◆ DATA SUPPLIED
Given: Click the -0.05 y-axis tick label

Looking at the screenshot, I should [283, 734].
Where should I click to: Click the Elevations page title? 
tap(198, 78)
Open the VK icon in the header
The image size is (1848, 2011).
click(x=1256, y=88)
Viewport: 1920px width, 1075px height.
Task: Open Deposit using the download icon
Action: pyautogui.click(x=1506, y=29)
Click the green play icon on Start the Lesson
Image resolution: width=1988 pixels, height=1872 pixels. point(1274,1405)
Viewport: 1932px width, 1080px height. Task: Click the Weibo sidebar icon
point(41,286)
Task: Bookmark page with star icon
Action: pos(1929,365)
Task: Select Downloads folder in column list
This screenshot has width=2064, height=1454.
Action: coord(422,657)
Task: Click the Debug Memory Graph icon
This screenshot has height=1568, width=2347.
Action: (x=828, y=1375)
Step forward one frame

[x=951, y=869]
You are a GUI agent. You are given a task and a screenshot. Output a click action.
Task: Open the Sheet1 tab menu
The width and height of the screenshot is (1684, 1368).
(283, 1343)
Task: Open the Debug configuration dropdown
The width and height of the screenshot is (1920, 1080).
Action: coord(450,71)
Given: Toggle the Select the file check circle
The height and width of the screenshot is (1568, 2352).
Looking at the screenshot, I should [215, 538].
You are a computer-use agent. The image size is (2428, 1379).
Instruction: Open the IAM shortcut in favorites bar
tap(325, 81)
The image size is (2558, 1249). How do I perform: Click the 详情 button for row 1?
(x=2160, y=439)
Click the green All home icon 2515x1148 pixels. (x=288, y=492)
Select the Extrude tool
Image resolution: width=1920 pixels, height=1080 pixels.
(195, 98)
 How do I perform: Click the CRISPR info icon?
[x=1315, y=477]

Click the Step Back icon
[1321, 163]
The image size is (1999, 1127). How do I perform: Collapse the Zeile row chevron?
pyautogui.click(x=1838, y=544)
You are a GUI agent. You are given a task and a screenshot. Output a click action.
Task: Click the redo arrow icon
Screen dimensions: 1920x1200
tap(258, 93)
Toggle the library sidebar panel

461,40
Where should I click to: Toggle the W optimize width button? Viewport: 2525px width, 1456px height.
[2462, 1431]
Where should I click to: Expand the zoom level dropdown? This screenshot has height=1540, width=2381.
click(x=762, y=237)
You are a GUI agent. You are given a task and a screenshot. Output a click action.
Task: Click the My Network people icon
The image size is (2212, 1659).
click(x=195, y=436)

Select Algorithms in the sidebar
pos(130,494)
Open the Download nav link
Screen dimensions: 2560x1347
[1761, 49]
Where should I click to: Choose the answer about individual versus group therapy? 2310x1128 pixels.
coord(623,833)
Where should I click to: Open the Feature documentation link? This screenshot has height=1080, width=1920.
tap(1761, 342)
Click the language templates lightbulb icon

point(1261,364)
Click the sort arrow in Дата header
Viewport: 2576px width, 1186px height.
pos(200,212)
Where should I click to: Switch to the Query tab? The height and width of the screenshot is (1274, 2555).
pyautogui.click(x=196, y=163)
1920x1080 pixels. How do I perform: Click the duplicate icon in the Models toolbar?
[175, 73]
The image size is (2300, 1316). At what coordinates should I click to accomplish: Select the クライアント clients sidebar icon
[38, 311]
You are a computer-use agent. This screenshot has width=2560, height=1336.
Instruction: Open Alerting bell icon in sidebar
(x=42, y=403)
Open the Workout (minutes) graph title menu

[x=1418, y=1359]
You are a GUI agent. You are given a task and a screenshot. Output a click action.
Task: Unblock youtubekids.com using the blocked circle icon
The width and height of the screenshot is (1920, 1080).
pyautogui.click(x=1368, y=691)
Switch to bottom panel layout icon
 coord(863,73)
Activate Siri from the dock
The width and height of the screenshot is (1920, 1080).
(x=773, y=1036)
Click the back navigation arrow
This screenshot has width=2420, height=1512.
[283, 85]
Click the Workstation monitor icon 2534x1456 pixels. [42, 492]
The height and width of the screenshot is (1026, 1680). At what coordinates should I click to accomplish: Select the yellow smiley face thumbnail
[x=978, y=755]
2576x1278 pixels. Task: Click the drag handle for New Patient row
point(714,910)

◆ WHAT TO WORK ON
Within the material above, extract exactly the lines that start at the line containing "Switch to bottom panel layout icon" and stop after the line containing "Click the Workstation", and only those.

◆ ANSWER SPACE
Switch to bottom panel layout icon
 coord(863,73)
Activate Siri from the dock
The width and height of the screenshot is (1920, 1080).
(x=773, y=1036)
Click the back navigation arrow
This screenshot has width=2420, height=1512.
[283, 85]
Click the Workstation monitor icon 2534x1456 pixels. [42, 492]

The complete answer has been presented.